The Type of Childhood Bullying We Don't Talk About — That Still Affects My Mental Health Today


To give a bit of context for this story, I am 25 and have been legally blind since birth. Having a disability can make socializing challenging — particularly in middle school. Up until eighth grade, I hadn’t had too many issues with it because kids tend to be more accepting up until middle school. I was bullied in a way most people don’t talk about. Instead of being teased by my peers, I was ignored.

At the beginning of eighth grade, the group of kids who I had been friends with for years suddenly didn’t want to interact with me anymore. It was a bit of a shock because these were girls I had been friends with for a long time. I was allowed to sit with them during lunch but they would flat out ignore me whenever I tried to talk to them. On the very rare occasion they would talk to me they would use a very condescending tone. This experience has left a lasting imprint on me even though it was over 10 years ago. I never thought I would still be struggling with traumatic effects from it. It’s something replays in my mind on a daily basis. I now have a hard time trusting any social interaction because I don’t know if they genuinely want to interact or if they are just doing it because they feel obligated to because of my disability.
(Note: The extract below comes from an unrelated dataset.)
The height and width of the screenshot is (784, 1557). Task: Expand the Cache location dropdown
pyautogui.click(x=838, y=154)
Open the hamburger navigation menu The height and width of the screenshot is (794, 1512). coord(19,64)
Obviously being bullied in any way is harmful, but if I had to choose the method in which I was bullied, I would have rather been teased or made fun of. I feel that being ostracized was far more emotionally damaging because there was no real explanation. I would have preferred being told straight up that they didn’t want me to be around them. The only explanation I have been able to come up with is my visual impairment, and them not wanting to be associated with someone who is disabled.
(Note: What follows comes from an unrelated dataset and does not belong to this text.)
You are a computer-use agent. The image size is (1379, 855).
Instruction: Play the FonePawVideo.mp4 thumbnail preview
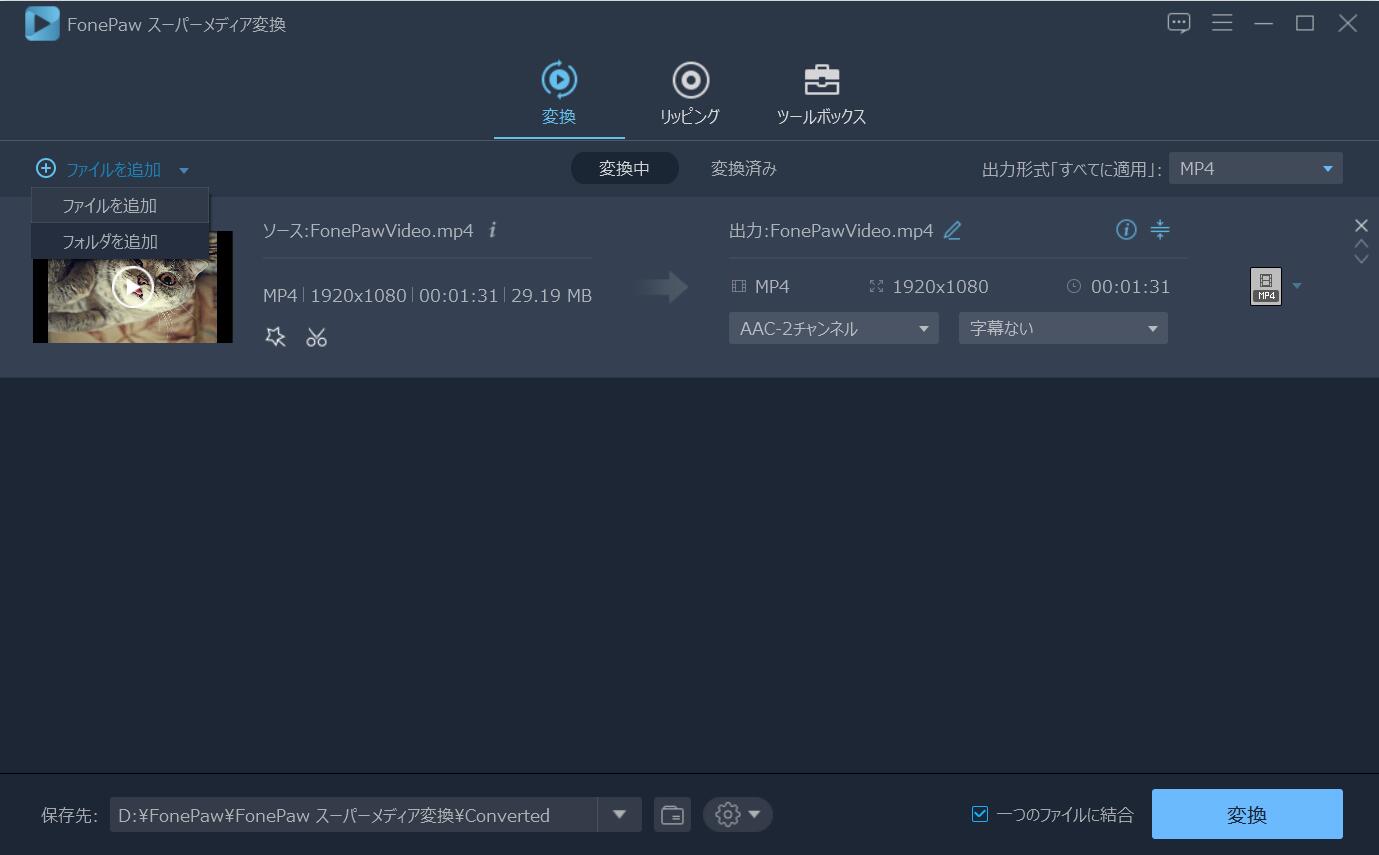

It’s been very difficult to be at peace with what happened because they never owned up to what they did. Even though it’s been 11 years, it still feels like it was just yesterday and it replays in my head over and over again. I doubt that any of them think about it much if at all. Emotional abuse is very hard to overcome, especially when it happens over a long period of time. It has left me with the idea that I am worthless because I am different. I know I am not worthless and my disability doesn’t define me as a person. I also know this was on them, not me.
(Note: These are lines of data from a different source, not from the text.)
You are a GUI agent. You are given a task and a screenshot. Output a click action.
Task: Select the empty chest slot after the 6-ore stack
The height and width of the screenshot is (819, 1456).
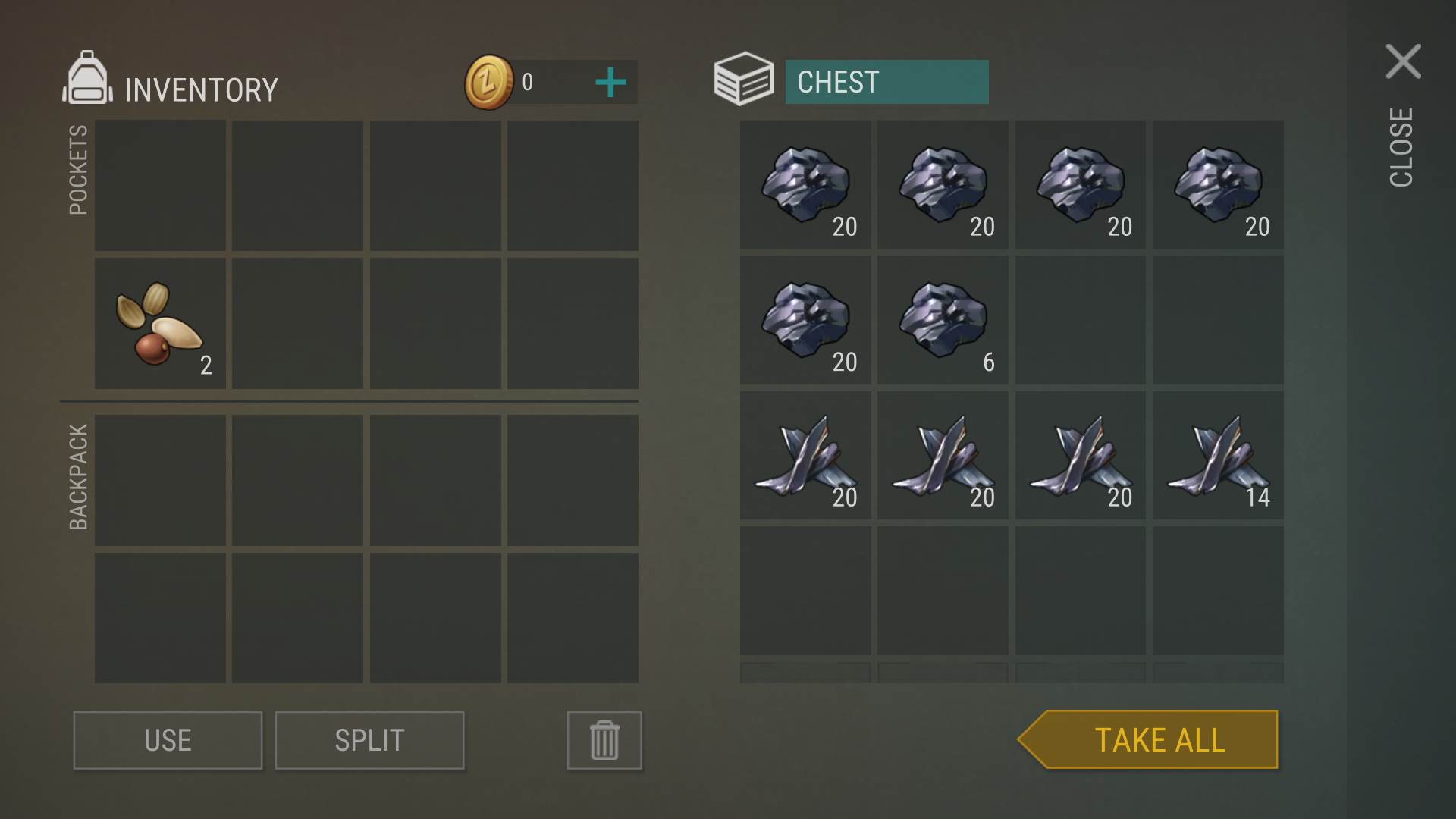click(x=1080, y=320)
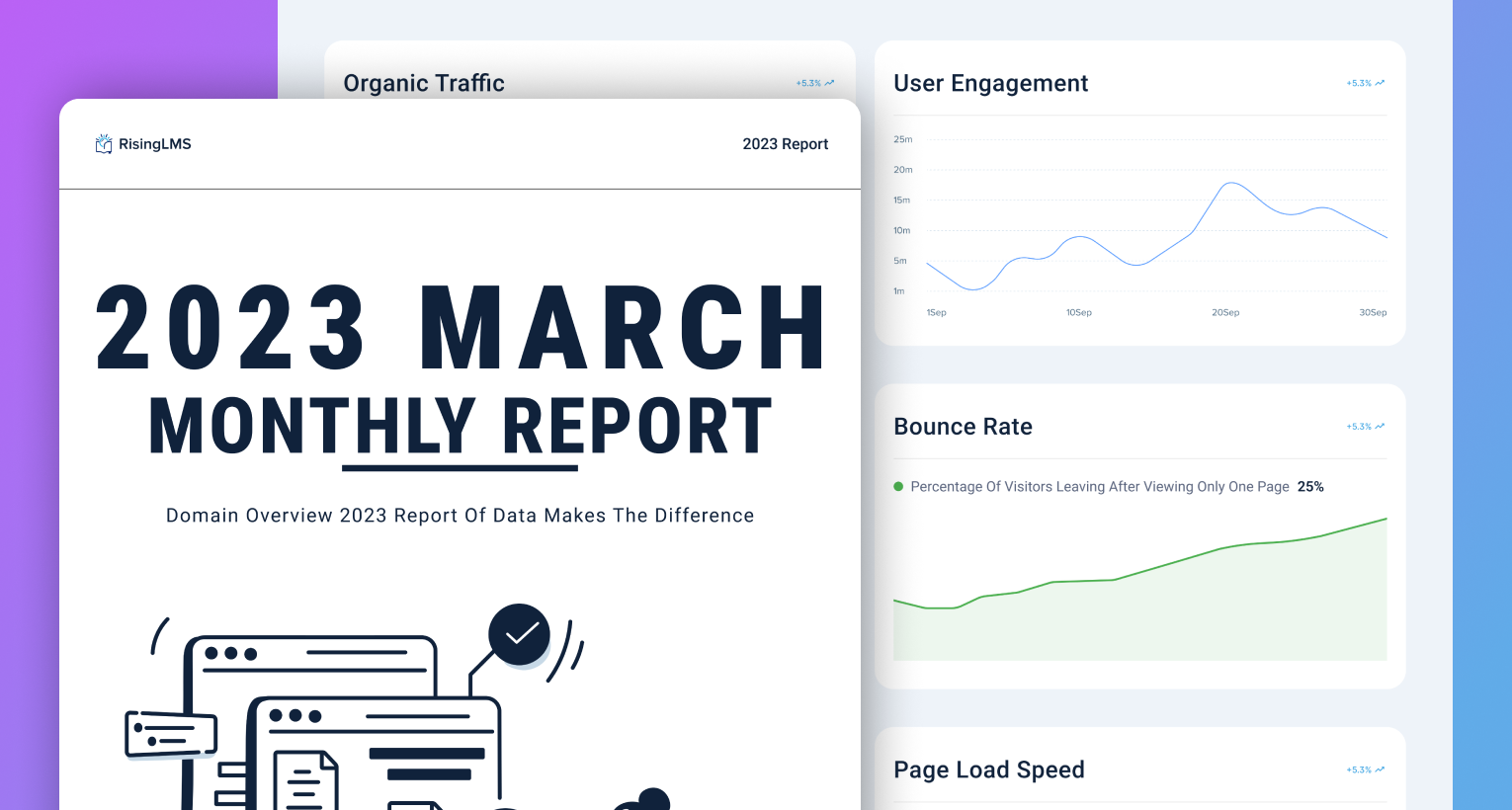The image size is (1512, 810).
Task: Click the document icon in the browser illustration
Action: click(x=305, y=782)
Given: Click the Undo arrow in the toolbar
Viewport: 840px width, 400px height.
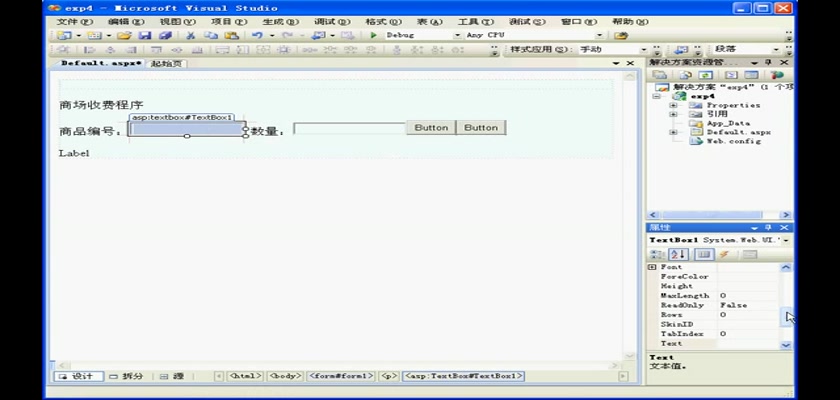Looking at the screenshot, I should click(257, 35).
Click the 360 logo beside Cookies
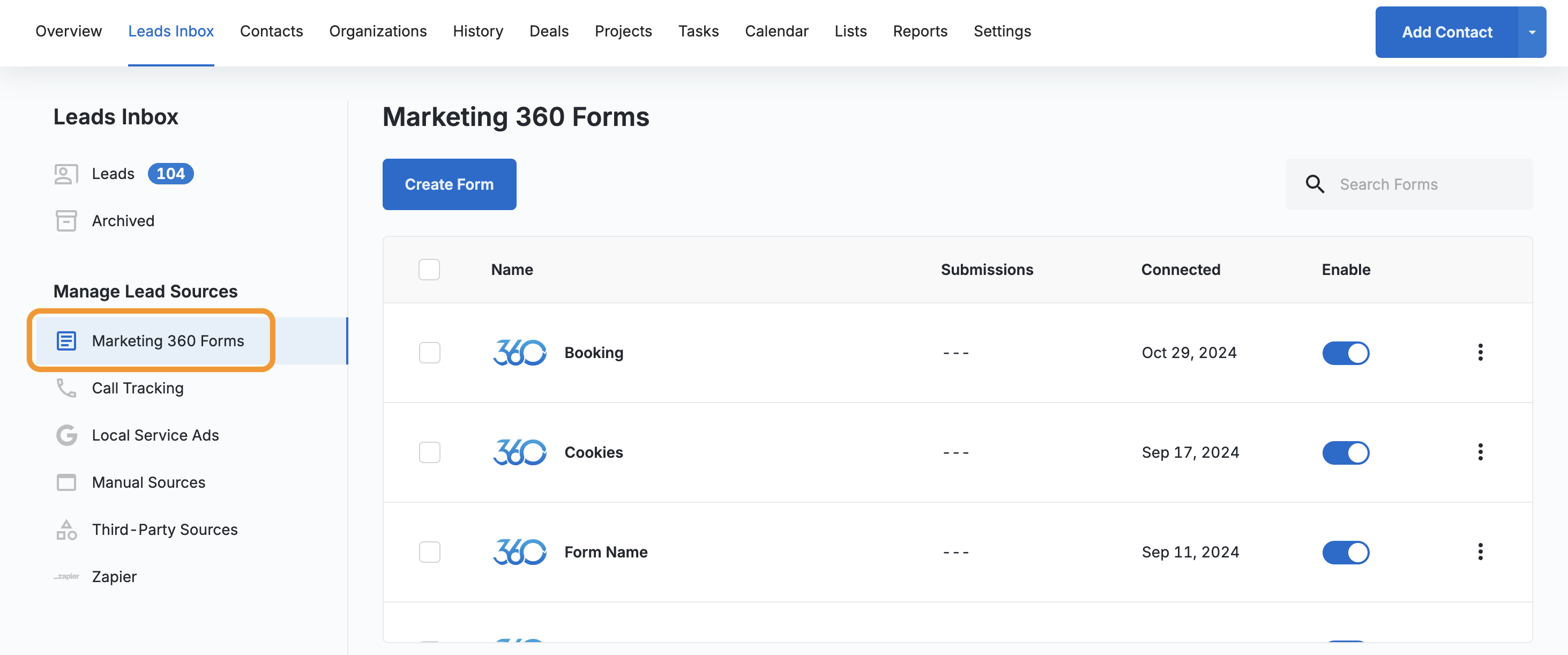Viewport: 1568px width, 655px height. click(x=519, y=452)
I am sharing this experience to shed a light on the fact that social ostracizing is still bullying. I want people to understand it can really leave significant emotional scars. I also want other people who have had similar experiences to know this is a type of bullying people rarely talk about. The staff at the middle school knew this was happening and didn’t do anything to stop it. Their attitude was kids are mean and there’s nothing we can do about it.